Stored records:
[Start of section]

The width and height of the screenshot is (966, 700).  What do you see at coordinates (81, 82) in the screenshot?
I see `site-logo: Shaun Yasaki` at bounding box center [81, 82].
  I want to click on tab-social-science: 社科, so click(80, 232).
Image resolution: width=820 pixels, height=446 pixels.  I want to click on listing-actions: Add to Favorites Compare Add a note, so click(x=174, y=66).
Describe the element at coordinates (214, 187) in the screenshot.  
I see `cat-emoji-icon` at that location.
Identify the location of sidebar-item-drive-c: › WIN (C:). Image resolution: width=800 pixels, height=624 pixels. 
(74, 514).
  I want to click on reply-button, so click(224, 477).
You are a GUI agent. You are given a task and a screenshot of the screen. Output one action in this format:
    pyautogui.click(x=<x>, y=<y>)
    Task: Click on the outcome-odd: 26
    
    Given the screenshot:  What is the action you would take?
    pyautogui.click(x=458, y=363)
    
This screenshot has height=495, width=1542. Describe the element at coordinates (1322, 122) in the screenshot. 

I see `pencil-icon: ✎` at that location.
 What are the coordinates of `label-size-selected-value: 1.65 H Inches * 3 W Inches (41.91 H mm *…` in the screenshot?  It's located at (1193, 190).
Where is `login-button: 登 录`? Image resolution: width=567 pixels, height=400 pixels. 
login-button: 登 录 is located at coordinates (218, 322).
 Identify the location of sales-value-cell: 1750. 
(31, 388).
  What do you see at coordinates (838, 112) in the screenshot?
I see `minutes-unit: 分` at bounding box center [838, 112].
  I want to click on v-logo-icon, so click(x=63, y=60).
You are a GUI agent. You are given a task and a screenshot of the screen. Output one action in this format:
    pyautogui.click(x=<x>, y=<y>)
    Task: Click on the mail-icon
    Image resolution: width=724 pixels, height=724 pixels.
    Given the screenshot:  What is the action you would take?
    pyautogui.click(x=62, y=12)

[End of section]

→ **ACTION ITEM**:
Repeat every line of the stored records above word for word.

→ **ANSWER AREA**:
The width and height of the screenshot is (966, 700).  What do you see at coordinates (81, 82) in the screenshot?
I see `site-logo: Shaun Yasaki` at bounding box center [81, 82].
  I want to click on tab-social-science: 社科, so click(80, 232).
Image resolution: width=820 pixels, height=446 pixels.  I want to click on listing-actions: Add to Favorites Compare Add a note, so click(x=174, y=66).
Describe the element at coordinates (214, 187) in the screenshot.  
I see `cat-emoji-icon` at that location.
Identify the location of sidebar-item-drive-c: › WIN (C:). Image resolution: width=800 pixels, height=624 pixels. 
(74, 514).
  I want to click on reply-button, so click(224, 477).
You are a GUI agent. You are given a task and a screenshot of the screen. Output one action in this format:
    pyautogui.click(x=<x>, y=<y>)
    Task: Click on the outcome-odd: 26
    
    Given the screenshot:  What is the action you would take?
    pyautogui.click(x=458, y=363)
    
This screenshot has height=495, width=1542. Describe the element at coordinates (1322, 122) in the screenshot. 

I see `pencil-icon: ✎` at that location.
 What are the coordinates of `label-size-selected-value: 1.65 H Inches * 3 W Inches (41.91 H mm *…` in the screenshot?  It's located at (1193, 190).
Where is `login-button: 登 录`? Image resolution: width=567 pixels, height=400 pixels. 
login-button: 登 录 is located at coordinates (218, 322).
 Identify the location of sales-value-cell: 1750. 
(31, 388).
  What do you see at coordinates (838, 112) in the screenshot?
I see `minutes-unit: 分` at bounding box center [838, 112].
  I want to click on v-logo-icon, so click(x=63, y=60).
You are a GUI agent. You are given a task and a screenshot of the screen. Output one action in this format:
    pyautogui.click(x=<x>, y=<y>)
    Task: Click on the mail-icon
    Image resolution: width=724 pixels, height=724 pixels.
    Given the screenshot:  What is the action you would take?
    pyautogui.click(x=62, y=12)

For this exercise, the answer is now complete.